►

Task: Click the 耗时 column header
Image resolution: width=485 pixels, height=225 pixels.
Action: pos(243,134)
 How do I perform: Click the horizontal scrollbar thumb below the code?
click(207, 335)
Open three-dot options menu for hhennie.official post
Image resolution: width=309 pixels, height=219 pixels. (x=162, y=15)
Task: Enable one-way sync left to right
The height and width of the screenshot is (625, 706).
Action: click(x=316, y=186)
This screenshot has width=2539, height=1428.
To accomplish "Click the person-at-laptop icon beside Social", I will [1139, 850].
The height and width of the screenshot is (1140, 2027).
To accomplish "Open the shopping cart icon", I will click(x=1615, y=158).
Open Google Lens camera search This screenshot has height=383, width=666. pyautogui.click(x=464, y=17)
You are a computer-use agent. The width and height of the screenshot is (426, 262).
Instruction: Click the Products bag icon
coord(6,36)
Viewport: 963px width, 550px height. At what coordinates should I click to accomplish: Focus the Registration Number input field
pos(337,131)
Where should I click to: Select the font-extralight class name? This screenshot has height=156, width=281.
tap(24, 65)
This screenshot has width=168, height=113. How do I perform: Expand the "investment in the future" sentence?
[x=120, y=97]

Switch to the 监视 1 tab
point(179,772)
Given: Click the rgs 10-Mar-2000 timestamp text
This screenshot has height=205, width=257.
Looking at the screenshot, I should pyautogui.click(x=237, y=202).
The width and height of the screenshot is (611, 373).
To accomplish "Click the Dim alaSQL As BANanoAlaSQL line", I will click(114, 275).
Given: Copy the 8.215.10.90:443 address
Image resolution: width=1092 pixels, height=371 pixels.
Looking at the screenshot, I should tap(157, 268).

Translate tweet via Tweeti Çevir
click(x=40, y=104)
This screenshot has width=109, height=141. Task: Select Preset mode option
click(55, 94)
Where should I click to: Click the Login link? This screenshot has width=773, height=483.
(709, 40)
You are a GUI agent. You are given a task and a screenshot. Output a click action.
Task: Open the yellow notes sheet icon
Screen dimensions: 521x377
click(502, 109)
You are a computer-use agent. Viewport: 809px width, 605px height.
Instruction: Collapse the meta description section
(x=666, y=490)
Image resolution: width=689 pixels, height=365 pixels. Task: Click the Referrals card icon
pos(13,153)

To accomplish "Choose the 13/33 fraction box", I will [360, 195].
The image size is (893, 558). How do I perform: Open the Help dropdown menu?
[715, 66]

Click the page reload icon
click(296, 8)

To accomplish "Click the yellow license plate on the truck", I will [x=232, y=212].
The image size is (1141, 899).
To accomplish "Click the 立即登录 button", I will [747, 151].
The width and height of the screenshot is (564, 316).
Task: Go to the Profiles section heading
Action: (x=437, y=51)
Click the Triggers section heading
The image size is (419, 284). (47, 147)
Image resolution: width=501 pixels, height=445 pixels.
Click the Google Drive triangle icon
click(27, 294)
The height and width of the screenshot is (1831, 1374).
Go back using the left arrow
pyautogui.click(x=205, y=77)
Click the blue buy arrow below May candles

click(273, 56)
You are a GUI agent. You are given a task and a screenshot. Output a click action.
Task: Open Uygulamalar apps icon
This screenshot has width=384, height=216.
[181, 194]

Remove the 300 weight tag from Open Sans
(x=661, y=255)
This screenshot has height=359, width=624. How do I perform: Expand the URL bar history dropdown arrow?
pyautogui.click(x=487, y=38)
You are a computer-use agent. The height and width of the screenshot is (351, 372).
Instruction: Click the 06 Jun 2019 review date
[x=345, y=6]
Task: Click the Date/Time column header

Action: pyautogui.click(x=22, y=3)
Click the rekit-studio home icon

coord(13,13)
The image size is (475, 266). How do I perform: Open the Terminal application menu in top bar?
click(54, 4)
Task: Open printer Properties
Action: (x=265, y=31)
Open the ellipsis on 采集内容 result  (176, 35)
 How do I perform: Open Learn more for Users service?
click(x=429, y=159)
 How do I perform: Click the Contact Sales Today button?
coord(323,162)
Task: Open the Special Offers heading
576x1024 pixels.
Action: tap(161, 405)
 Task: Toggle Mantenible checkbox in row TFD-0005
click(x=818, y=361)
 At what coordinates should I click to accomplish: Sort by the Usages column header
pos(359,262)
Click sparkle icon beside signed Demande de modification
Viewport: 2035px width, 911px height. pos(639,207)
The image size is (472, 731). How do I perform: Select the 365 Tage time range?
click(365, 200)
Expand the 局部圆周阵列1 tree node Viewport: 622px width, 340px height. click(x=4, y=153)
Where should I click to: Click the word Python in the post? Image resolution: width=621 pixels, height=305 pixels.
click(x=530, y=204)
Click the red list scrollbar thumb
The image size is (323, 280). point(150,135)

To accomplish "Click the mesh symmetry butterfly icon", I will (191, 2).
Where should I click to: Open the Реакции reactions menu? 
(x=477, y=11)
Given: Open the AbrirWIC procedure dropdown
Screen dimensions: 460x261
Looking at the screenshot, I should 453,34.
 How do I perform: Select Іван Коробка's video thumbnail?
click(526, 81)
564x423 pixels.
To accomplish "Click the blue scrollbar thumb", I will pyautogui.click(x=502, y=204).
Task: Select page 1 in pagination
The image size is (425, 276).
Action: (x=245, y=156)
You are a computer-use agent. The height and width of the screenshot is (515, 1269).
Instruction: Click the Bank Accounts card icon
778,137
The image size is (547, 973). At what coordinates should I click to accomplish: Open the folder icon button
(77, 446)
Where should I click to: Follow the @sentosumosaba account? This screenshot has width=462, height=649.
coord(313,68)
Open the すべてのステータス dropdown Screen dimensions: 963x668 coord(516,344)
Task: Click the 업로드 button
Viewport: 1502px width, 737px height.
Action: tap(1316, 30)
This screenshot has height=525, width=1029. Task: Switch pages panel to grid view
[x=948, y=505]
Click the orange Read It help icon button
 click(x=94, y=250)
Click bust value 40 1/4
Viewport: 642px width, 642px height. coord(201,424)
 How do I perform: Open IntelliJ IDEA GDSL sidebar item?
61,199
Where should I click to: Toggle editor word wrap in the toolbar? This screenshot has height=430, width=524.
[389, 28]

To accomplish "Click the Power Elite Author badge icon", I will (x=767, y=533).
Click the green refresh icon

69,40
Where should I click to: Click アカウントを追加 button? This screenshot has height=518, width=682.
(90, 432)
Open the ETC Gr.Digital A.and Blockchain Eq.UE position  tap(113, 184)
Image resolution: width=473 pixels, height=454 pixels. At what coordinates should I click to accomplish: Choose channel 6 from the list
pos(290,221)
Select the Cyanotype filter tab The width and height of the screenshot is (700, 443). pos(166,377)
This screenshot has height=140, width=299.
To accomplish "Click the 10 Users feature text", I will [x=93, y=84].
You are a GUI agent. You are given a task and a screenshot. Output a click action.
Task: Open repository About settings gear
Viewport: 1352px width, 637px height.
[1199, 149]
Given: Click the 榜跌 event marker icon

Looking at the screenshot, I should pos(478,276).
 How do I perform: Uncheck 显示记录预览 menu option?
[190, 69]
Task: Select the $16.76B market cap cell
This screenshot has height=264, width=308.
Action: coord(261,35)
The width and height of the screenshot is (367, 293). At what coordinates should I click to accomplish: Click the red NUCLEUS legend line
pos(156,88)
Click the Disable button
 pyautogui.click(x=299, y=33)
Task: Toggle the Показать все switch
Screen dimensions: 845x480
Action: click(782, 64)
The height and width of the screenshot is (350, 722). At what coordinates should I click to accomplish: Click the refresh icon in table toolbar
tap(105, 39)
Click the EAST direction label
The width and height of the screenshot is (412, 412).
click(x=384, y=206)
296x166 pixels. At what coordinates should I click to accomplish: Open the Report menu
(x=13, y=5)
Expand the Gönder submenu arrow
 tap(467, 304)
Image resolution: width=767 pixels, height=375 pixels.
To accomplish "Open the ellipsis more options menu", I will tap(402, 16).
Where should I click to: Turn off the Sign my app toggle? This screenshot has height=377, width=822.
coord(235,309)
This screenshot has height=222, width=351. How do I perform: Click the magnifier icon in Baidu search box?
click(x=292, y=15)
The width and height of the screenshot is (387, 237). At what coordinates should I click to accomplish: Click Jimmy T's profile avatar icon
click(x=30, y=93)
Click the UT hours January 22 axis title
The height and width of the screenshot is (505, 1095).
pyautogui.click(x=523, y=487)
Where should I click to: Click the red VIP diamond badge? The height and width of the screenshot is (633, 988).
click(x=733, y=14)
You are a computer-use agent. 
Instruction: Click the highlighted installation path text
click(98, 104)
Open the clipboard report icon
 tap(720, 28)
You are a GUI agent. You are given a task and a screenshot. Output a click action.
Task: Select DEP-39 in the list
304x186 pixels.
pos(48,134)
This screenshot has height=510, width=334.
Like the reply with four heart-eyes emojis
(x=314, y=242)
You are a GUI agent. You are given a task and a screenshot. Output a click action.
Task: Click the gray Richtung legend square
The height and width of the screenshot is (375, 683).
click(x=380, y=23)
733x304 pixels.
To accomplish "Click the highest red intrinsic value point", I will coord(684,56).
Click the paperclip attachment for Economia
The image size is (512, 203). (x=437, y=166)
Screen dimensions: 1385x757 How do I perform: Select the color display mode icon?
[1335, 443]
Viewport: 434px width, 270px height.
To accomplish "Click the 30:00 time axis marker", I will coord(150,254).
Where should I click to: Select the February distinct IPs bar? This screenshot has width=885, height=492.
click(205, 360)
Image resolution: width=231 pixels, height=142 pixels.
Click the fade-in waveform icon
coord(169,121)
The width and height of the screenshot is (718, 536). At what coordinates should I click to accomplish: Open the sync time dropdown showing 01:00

◄

Look through the listing and return each line containing the word "ellipsis".

Open the ellipsis on 采集内容 result  (176, 35)
To accomplish "Open the ellipsis more options menu", I will tap(402, 16).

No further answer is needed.